@nstearns do you have a pencil?

I am a technologically ept guy. My dad used to work on those big Wang mainframes that required punch cards to be force fed through in order to enter data. I programmed games in BASIC. Bill Gates had nothing to fear from me, but I come to technology young and it’s second nature much of the time. Now of course, we live in a Golden Age of Nerdocity.

Still, Twitter is a mystery to me (nstearns).

If you don’t know what Twitter is…the basic idea is that Twitter is a micro-blogging program that looks a lot like a party line Instant Messaging board. You have 140 characters to write what you want and then anyone who decided to ‘follow’ you can see what you’ve written. For some people Twitter is like fried, sugary manna from Top Pots Doughnuts. They love it; they rave, they gnash their teeth when it’s down (which is approximately 42.3% of the time).

Why would you want to do that? For me, the Internets are like a big stack of newspapers. I surf and link to find out stuff. I check out Slate magazine or my Google Reader or the New York Times. When my kids tell me, “I spent 6 hours on Facebook last night,” I’m not horrified, I’m mystified. What do you do for 6 hours on Facebook. Do you just write “Whasssup” on 1000 friend walls? That sounds like my version of Hell.

Apparently, even on the Web, I’m not a people person.

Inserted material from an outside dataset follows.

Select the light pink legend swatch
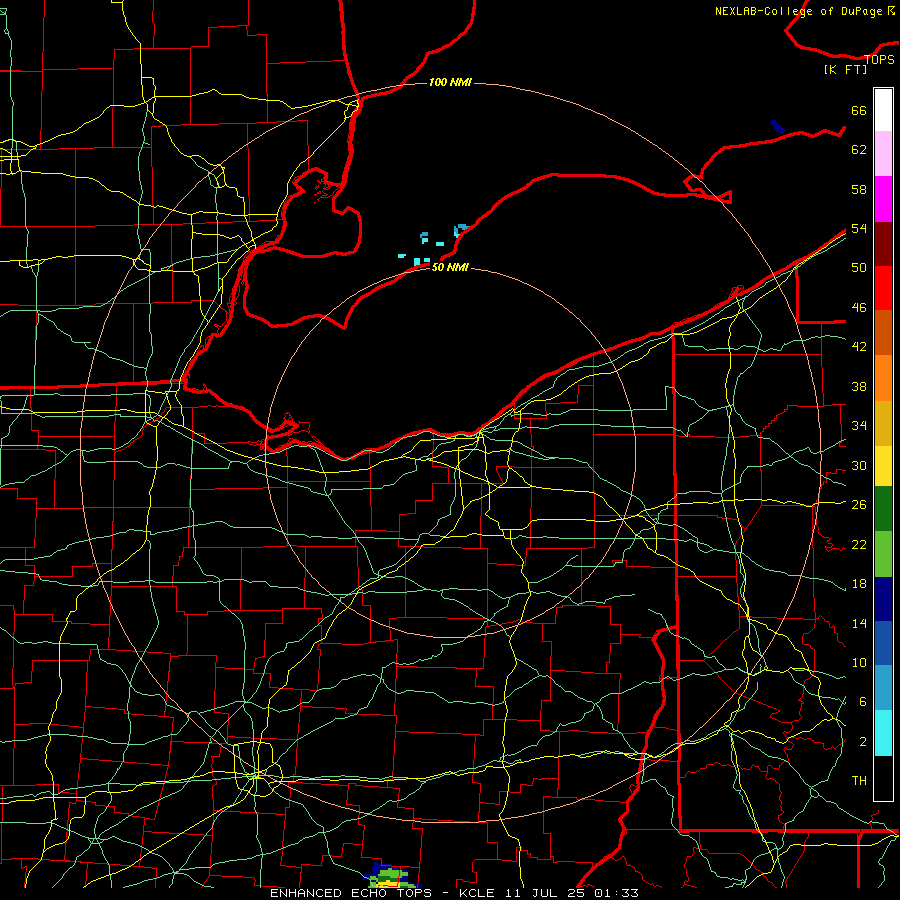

But in the classroom, I could see Twitter working. A number of edubloggers have talked about backchannels and how they relieve the tedium associated with paying attention in a lecture. When I watched some of the uStream or CoveritLive NECC conference, I noticed the accompanying chat was pretty off topic, irrelevant, messy, and human. People were responding sincerely to what they were hearing. Even if what people were saying wasn’t always enlightening, it was an improvement to being glued to a chair and having no contact with the people around you beyond passing notes.

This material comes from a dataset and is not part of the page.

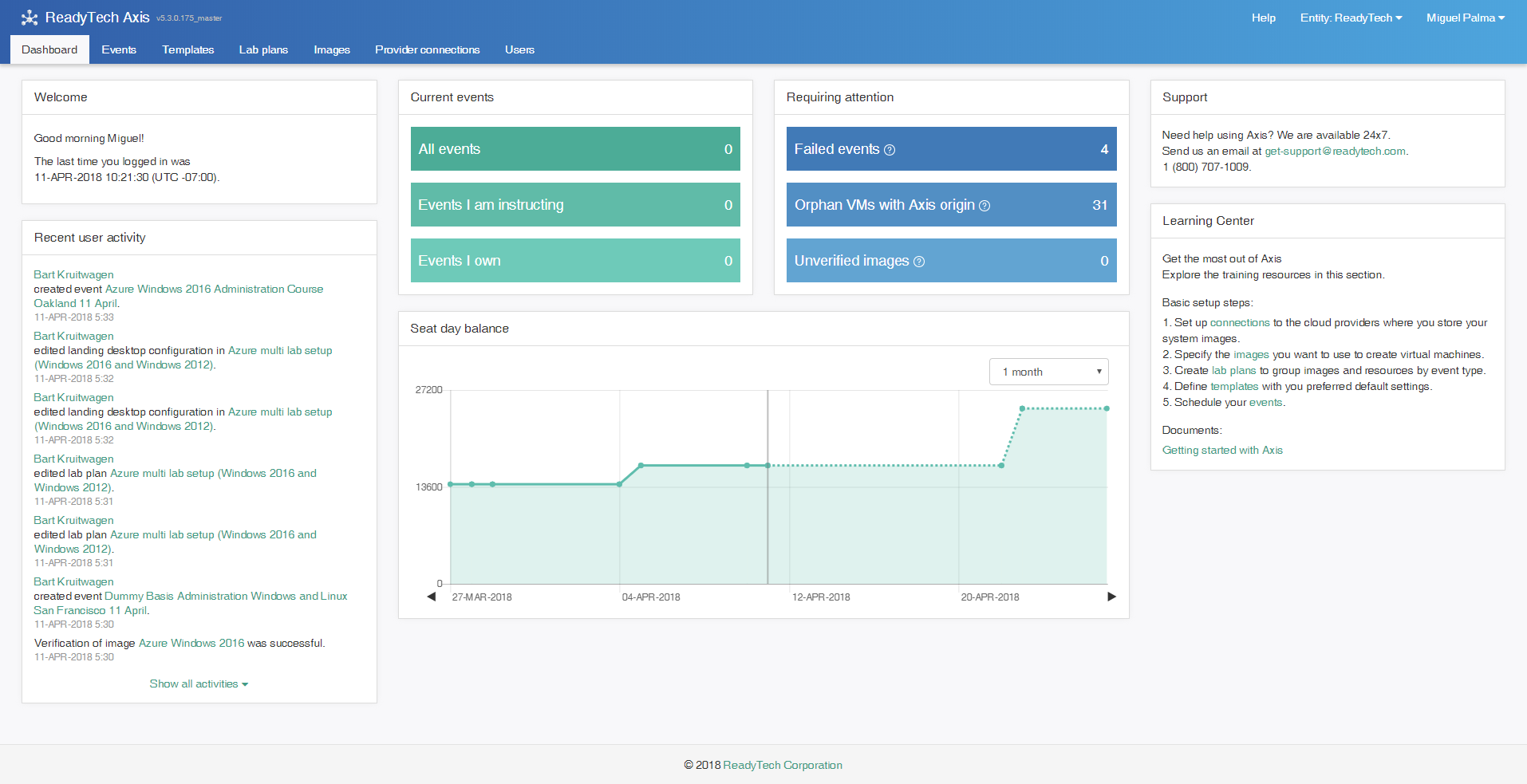The height and width of the screenshot is (784, 1527).
Task: Expand Show all activities
Action: point(199,684)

If kids were able to chat with each other using one of those tools, would it enhance the classroom experience? Let’s say I were to do a class discussion on Letter from a Birmingham Jail. Normally, people would take turns responding to my provocations or leading discussions in certain areas. In a Twitter-ed class, they could be discussing what’s going on on an entirely different level. I could even shoot the chat conversation behind me as we discussed. I’m worried that this violates an important Brain Rule (#4 Attention), but it might be worth it if I’m not able to maintain Attention anyway in a 30 minute discussion.

Anyone ever tried this in the classroom?

Image Credit: Screenshot from TwitterBlocks

One thought on “@nstearns do you have a pencil?”

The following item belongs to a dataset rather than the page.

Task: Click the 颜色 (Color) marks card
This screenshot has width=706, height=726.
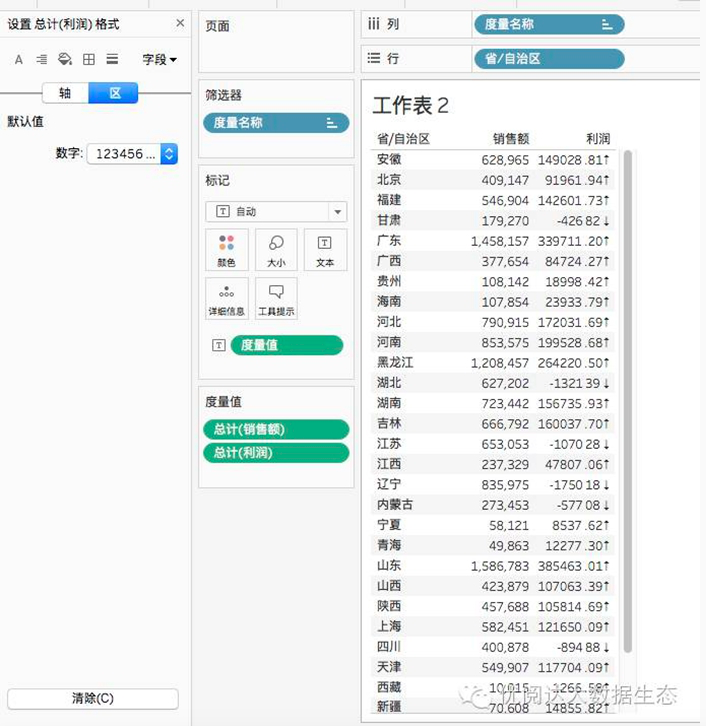Action: (x=226, y=250)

  1. I use it in the classroom and have found that it is excellent for test reviews, group notetaking, and when I’m sharing a lot of links or starting a new online web technology (sharing the links helps a lot.) I wouldn’t use it in all cases, but it is great for posing questions and including beginners or quieter people in the conversation.

    I’ve seen many people that don’t talk emerge into the class conversation because of amazing contribution in the backchannel. There is a time and place for this (aka attention) — but if the focus is on the material — then it is focusing. I teach my students how to focus on the material and we talk about being a “professional student” in our classroom spaces. If they go way off on a tangent – they aren’t paying attention and the backchannel moderator (I always appoint one AND a google jockey) is to pull it back to the topic at hand.

    Done right, a backchannel is a great addition. Done wrong, it is just another distraction.